> [Exercises to complete]
a – In the message on current_vector_size, what does leaving current_vector_size zeroed mean?
b – Retype the passage of the message on current_vector_size starting at "So, as I said" and ending at "on other architectures?".

> [Selection]
########################################

On 19/09/18 14:45, Richard Biener wrote:
So I guess the current_vector_size thing isn't too hard to get rid of, what
you'd end up with would be using that size when you decide for vector
types for loads (where there are no USEs with vector types, so for example
this would not apply to gathers).
I've finally got back to looking at this ...
My patch works because current_vector_size is only referenced in two
places. One is passed to get_vectype_for_scalar_type_and_size, and that
function simply calls targetm.vectorize.preferred_simd_mode when the
requested size is zero. The other is passed to build_truth_vector_type,
which only uses it to call targetm.vectorize.get_mask_mode, and the GCN
backend ignores the size parameter because it only has one option.
Presumably other backends would object to a zero size mask.
So, as I said originally, the effect is that leaving current_vector_size
zeroed means "always ask the backend".
Pretty much everything else chains off of those places using
get_same_sized_vectype, so ignoring current_vector_size is safe on GCN,
and might even be safe on other architectures?
So I'd say you want to refactor get_same_sized_vectype uses and
make the size argument to get_vectype_for_scalar_type_and_size
a hint only.
I've looked through the uses of get_same_sized_vectype and I've come to
the conclusion that many of them really mean it.

########################################

> [Supplied data]

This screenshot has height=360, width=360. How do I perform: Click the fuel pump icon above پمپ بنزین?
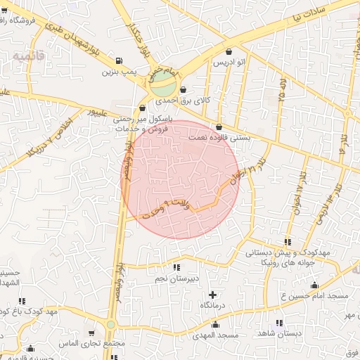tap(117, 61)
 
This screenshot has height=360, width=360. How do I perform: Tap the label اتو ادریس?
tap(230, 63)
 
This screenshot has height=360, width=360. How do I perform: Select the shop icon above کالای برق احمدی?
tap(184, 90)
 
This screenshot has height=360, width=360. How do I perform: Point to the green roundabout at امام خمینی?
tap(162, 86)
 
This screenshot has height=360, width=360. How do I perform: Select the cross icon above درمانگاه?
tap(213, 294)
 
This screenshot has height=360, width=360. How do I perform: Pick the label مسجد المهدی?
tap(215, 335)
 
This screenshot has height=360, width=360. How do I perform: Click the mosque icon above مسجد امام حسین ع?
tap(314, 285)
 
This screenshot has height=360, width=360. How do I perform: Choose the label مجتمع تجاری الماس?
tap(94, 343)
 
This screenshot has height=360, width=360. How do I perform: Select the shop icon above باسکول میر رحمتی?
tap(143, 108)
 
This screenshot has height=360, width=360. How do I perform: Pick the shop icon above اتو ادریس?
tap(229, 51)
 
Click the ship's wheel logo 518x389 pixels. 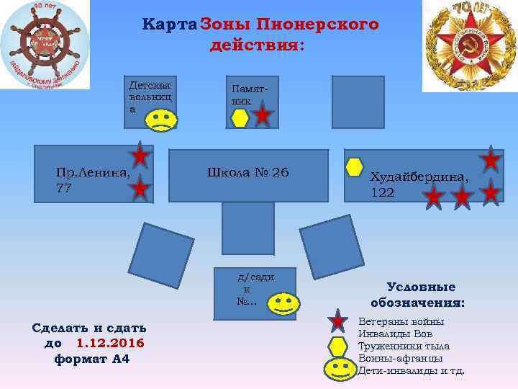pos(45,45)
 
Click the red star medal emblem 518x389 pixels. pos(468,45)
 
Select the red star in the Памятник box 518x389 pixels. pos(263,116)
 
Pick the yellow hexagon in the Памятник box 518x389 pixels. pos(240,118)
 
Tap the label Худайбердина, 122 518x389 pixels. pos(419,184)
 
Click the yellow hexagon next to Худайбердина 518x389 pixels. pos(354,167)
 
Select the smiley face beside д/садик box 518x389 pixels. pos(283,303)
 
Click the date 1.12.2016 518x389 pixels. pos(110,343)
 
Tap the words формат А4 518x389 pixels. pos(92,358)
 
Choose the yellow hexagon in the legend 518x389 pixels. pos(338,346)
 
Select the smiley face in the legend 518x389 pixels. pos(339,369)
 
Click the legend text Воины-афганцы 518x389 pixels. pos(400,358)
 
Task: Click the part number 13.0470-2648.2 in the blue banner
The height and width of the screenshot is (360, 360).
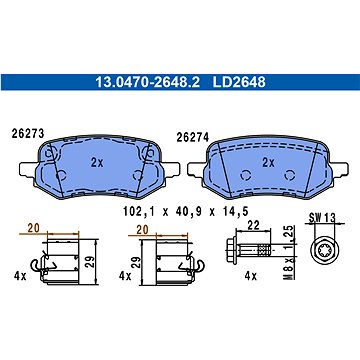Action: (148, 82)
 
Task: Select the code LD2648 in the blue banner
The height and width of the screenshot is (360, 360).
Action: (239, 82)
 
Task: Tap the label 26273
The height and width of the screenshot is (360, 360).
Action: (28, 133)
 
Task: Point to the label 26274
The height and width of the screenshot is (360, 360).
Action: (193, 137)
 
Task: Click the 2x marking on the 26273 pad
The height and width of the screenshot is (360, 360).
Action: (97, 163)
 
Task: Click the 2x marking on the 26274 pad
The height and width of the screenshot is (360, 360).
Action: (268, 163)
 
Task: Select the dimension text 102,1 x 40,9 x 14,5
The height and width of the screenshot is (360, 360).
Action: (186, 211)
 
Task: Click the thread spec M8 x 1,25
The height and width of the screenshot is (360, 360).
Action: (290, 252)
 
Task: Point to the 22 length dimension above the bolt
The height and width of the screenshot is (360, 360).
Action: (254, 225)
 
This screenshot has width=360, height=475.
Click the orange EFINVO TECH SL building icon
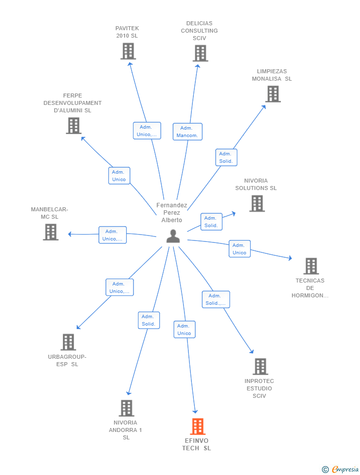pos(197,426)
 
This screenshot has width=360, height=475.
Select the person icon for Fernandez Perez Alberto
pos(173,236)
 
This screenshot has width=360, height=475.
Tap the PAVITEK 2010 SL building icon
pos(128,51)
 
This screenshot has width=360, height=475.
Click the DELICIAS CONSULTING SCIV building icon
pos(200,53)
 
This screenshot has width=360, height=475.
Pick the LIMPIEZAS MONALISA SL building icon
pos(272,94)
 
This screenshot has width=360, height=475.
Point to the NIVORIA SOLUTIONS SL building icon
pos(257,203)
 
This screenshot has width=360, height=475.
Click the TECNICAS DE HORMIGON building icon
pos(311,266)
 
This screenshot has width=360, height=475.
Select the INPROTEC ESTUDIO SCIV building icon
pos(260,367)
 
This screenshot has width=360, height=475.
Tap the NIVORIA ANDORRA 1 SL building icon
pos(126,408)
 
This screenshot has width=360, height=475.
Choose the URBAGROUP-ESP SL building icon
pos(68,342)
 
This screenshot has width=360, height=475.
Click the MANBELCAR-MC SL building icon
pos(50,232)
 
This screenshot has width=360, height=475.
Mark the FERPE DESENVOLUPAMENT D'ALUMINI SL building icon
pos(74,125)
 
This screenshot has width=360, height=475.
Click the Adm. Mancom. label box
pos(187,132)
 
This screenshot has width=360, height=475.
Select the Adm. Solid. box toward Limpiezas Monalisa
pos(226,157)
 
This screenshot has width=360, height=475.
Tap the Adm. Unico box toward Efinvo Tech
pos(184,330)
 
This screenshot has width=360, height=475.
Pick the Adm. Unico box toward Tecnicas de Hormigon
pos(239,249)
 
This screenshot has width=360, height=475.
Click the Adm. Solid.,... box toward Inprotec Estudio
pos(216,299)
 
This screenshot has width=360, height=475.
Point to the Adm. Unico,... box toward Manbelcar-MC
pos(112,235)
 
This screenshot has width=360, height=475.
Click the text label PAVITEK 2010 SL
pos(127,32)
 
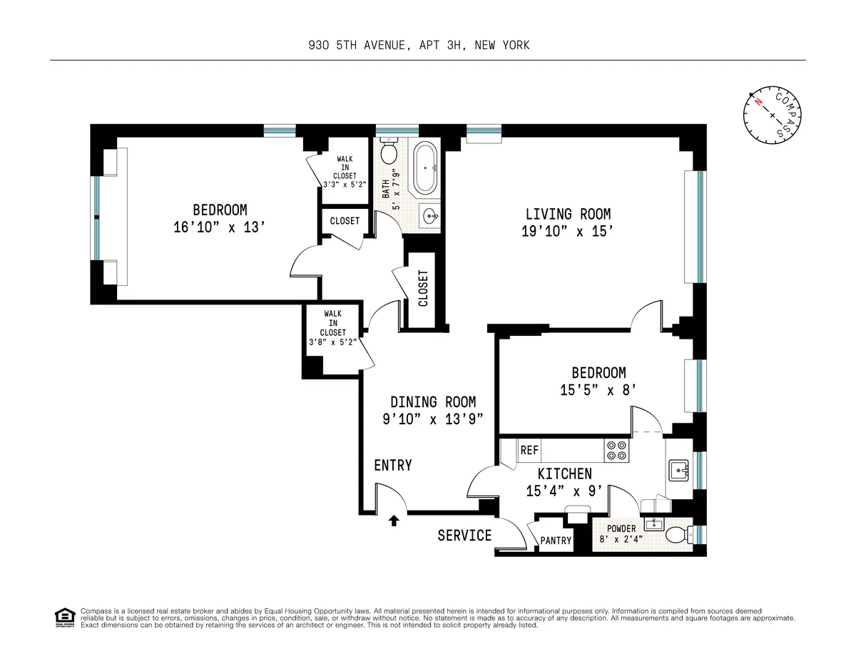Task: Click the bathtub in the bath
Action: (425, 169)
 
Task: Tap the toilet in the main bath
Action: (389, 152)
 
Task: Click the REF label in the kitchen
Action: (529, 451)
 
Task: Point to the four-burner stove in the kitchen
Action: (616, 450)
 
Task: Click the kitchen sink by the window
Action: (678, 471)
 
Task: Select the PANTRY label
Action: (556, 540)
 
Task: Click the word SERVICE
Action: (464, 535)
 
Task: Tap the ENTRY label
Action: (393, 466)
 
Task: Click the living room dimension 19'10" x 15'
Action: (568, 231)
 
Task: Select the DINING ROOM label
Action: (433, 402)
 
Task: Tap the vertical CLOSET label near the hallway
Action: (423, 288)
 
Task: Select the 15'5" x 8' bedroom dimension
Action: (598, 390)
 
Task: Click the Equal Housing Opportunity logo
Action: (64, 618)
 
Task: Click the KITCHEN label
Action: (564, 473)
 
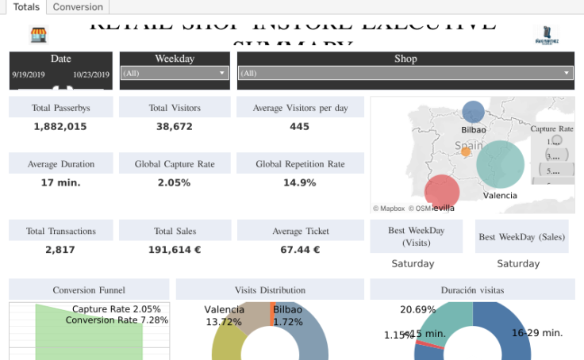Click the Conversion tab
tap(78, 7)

########################################

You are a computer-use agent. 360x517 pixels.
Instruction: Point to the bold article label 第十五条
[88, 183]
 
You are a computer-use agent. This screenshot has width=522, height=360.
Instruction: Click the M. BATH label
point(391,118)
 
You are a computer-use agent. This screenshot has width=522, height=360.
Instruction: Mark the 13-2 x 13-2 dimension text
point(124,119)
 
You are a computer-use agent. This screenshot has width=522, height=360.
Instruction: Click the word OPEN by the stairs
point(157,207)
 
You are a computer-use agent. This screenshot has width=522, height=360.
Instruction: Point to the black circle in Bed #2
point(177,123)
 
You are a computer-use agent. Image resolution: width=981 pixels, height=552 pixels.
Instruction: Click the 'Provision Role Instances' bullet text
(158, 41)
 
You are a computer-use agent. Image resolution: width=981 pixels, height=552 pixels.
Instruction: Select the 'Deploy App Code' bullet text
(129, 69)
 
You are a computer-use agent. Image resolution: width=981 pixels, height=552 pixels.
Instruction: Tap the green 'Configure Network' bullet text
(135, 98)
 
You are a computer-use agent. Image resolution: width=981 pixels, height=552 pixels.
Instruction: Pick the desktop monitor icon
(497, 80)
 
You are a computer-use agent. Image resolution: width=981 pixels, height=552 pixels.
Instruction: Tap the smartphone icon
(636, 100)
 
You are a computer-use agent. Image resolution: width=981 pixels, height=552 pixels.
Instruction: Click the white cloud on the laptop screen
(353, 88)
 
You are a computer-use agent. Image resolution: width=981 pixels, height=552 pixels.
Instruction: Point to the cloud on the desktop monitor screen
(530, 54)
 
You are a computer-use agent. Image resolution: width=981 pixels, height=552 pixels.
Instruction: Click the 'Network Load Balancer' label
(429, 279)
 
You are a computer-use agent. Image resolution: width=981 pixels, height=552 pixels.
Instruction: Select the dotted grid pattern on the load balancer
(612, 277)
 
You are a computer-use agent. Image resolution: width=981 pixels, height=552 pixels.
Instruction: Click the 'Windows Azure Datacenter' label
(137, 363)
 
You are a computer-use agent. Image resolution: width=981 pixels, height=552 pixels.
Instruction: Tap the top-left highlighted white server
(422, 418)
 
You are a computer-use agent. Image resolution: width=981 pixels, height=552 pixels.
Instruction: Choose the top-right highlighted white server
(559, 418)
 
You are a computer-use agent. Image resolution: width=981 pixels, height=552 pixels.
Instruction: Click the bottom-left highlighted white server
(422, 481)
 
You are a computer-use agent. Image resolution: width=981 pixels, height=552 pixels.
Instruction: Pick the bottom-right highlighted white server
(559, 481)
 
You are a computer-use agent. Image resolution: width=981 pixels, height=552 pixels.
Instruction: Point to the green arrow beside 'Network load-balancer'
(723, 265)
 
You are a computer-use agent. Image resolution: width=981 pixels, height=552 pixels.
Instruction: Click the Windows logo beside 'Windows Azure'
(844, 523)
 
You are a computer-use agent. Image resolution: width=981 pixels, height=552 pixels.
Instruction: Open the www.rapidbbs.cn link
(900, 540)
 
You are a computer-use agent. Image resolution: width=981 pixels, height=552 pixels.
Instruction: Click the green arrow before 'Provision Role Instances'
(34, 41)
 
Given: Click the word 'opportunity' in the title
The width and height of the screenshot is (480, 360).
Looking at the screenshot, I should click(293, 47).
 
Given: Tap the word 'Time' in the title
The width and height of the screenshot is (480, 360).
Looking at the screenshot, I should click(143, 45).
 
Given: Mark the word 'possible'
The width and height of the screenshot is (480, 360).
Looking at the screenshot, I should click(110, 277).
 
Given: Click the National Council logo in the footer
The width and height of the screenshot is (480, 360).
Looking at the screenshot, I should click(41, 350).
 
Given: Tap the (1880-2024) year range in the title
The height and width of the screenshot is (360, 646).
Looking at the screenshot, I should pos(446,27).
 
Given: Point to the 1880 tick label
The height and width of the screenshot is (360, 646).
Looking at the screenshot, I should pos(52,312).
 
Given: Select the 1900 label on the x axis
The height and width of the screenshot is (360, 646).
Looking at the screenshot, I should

########################################

> [Outputs in order]
a – It means "always ask the backend."

b –
So, as I said originally, the effect is that leaving current_vector_size
zeroed means "always ask the backend".
Pretty much everything else chains off of those places using
get_same_sized_vectype, so ignoring current_vector_size is safe on GCN,
and might even be safe on other architectures?